From: Tom Lane <tgl(at)sss(dot)pgh(dot)pa(dot)us>
To: elein(at)varlena(dot)com (elein)
Cc: pgsql-hackers(at)postgresql(dot)org
Subject: Re: Output functions with multiple arguments considered harmful
Date: 2005-04-30 21:31:28
Message-ID: (view raw, whole thread or download thread mbox)
Lists: pgsql-hackers
elein(at)varlena(dot)com (elein) writes:
> On Sat, Apr 30, 2005 at 04:17:59PM -0400, Tom Lane wrote:
>> It is trivial to crash 8.0's record_out
>> by lying to it about the rowtype of its first argument.

> Is it not as trivial to crash it if one passes bad data into it?
> Why is the oid arg worse than the data arg?

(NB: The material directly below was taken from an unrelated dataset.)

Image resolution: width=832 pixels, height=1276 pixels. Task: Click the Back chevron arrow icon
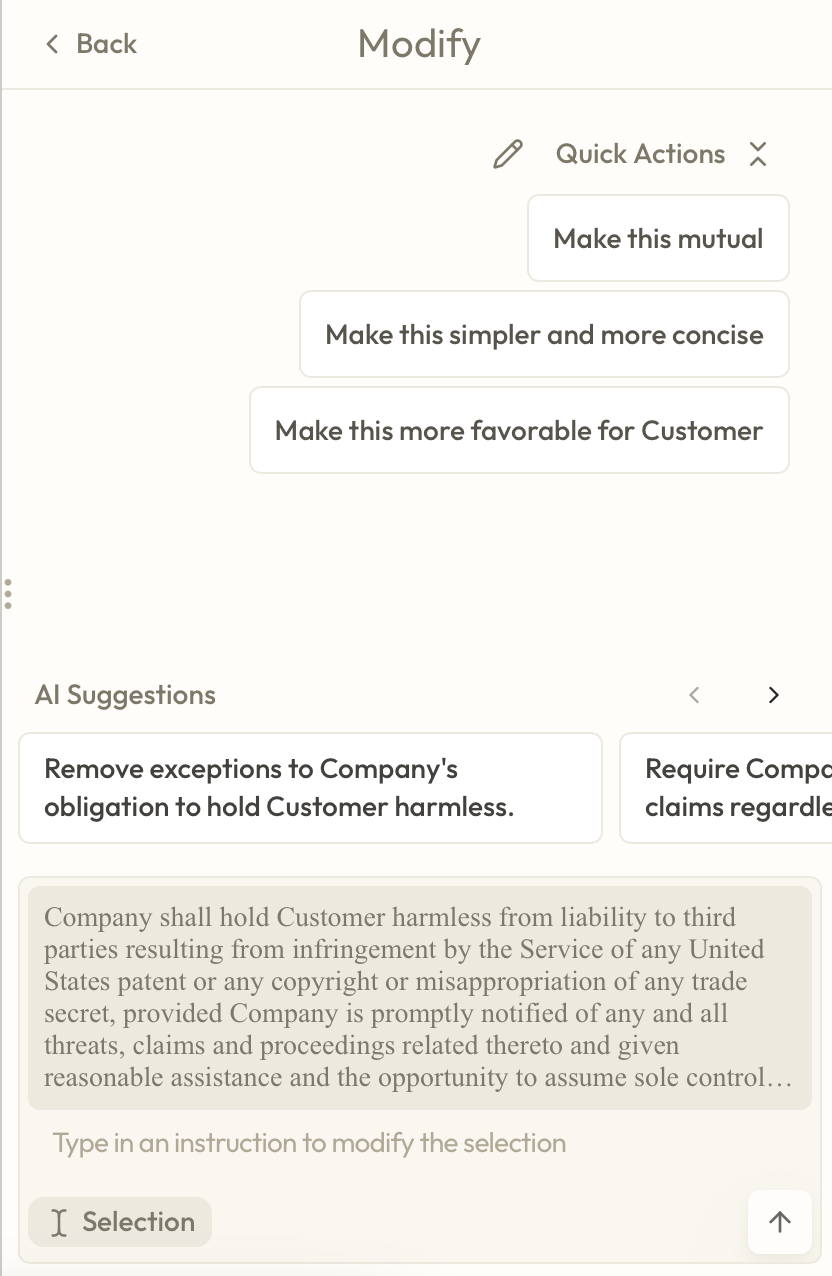pos(53,44)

The first argument is presumably valid in itself (if not, you've got
worse problems than this).  The problem is that record_out was coded
to believe the second argument correctly gives the rowtype of the
first, so it could be induced to try to interpret the tuple using the
wrong tuple descriptor.  I've not bothered to try to construct an
actual crash scenario, but I'm sure Bad Things are possible.

The whole thing is unnecessary anyway, because in the system as-released
every composite Datum is guaranteed to carry internal type labeling;
record_out should simply rely on that always, rather than believing a
type OID that comes from someplace else.

> Theoretically any time can be a super type which does complicate things.

Not really.  Every rowtype Datum will carry its own concrete type.

> I believe the generic types' output functions need to be able to be
> told what sort of thingy they are expecting to be.

That's exactly the thinking I think we need to get away from.  What I'm
really after here is enforcing the viewpoint that instances of generic
types (such as arrays and rows) have to be self-identifying as to just
which subtype they are.  If the info comes from outside the object
itself, it's unreliable.  We have already found ourselves forced to
adopt this position with respect to arrays and records, so I'm thinking
we want to make sure we don't make the same mistake yet again.